── Extrait du document ──

Encore une curiosité à fleur de poubelle. Cette fois il s’agit d’un petit guide « vert » de l’U.R.S.S, édité en Russie vers la fin des années cinquante. Ce vade-mecum pour les touristes francophones est en soi un grand voyage. Chaque page s’applique à présenter un monde idéal, fait de 100 peuples, 220 millions d’habitants dont 114 millions de Russes. Une carte intérieure nous permet de mesurer en une large tache rouge toute l’étendue géographique de cet empire. Il faut parcourir ce livre en se transposant dans les années d’après-guerre et s’imaginer en Français moyen lassé des vacances à Arcachon, rêvant de mélanger sa Renault au flux des Volga et autres Vaz.

───
── Extrait de données ──

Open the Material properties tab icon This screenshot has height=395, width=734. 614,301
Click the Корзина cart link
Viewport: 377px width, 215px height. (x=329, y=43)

───

Consignes =>
a. Résumez en deux phrases le texte sur le guide touristique de l'U.R.S.S.
b. Répondez aux questions suivantes à partir du texte sur le guide touristique de l'U.R.S.S.
(i) Vers quelle époque le guide a-t-il été édité ?
(ii) Combien de Russes le guide compte-t-il parmi les habitants ?
(iii) De quelles vacances le Français moyen imaginé par l'auteur est-il lassé ?
c. Poursuivez le texte sur le guide touristique de l'U.R.S.S. après sa dernière phrase.
Les données n'ont aucun lien avec le texte.

Réponses =>
a. Le texte présente comme une curiosité à fleur de poubelle un petit guide « vert » de l'U.R.S.S., édité en Russie vers la fin des années cinquante à l'intention des touristes francophones. Chaque page y dépeint un monde idéal de 100 peuples et 220 millions d'habitants, et une carte intérieure montre en une large tache rouge toute l'étendue de cet empire.

b.
(i) Vers la fin des années cinquante.
(ii) 114 millions.
(iii) Des vacances à Arcachon.

c.
Car on pouvait y aller en voiture c’est du moins ce que prétend le livre « à condition d’être en état de conduire ». Mais le mieux semble-t-il était de s’y rendre en avion ou en train, à condition dans les trois cas de ne pas emporter entre autres, des « ouvrages pornographiques » ou « susceptibles d’être utilisés au détriment de l’U.R.S.S ». À noter qu’en train, s’il n’y avait pas de wagon-restaurant on vous promettait de vous fournir « abondamment en tartines ». Presque tout semble-t-il pouvait être visité dans cette Russie qui avait pris une nette avance sur les États-Unis dans la conquête de l’espace. C’est d’ailleurs pour cela qu’en direction des jeunes, il y avait une agence de voyage dénommée Spoutnik, (Intourist c’était pour les grands) du nom d’un fameux satellite expérimental expédié de là-bas pour faire un tour de la Terre par l’extérieur en klaxonnant à l’italienne ses bips bips triomphants.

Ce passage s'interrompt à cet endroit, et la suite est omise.